- What you are asked to do
Going through the material below, please gather all lines with the word "computer" in them.

*** Entries supplied

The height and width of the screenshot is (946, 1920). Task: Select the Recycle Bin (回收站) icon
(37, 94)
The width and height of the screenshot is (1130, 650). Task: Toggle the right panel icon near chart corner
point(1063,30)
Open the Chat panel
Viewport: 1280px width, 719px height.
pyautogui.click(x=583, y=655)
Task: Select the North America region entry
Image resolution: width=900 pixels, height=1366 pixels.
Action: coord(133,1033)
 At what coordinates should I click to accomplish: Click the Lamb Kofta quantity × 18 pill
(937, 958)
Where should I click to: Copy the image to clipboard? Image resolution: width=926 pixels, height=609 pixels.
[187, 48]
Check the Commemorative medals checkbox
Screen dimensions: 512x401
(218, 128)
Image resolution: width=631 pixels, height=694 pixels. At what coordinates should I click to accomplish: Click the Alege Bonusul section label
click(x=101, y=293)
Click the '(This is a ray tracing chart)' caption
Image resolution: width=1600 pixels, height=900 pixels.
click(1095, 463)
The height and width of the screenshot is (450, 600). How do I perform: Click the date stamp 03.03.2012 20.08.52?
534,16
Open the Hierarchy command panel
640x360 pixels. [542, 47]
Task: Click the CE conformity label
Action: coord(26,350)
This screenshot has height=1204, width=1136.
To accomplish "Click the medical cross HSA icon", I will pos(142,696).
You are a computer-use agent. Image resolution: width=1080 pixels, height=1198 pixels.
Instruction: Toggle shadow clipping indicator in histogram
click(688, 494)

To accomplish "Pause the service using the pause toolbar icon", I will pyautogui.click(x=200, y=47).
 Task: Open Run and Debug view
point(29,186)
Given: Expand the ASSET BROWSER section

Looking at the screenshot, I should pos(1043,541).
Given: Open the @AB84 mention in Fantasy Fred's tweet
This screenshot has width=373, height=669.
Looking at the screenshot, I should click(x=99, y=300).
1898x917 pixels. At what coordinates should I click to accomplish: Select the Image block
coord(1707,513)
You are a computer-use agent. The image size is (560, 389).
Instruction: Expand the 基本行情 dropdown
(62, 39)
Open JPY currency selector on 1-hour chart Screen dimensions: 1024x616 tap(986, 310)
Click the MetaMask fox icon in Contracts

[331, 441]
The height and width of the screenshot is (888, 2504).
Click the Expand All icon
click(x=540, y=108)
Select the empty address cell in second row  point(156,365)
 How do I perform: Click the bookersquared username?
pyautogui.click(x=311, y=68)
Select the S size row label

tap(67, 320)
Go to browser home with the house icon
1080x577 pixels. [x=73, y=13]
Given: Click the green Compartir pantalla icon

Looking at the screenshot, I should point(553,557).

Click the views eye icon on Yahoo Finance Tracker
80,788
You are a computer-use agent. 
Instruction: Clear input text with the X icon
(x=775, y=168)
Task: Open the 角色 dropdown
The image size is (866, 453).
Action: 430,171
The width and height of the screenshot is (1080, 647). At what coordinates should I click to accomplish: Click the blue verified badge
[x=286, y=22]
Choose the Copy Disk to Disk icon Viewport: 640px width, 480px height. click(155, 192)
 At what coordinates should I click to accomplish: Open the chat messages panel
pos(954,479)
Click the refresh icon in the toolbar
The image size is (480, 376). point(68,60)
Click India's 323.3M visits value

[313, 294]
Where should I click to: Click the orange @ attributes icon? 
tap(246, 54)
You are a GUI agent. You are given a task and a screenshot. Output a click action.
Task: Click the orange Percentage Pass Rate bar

******

- Task answer
You are a computer-use agent. Image resolution: width=1080 pixels, height=1198 pixels.
You are a computer-use agent. The image size is (560, 389).
You are a computer-use agent. 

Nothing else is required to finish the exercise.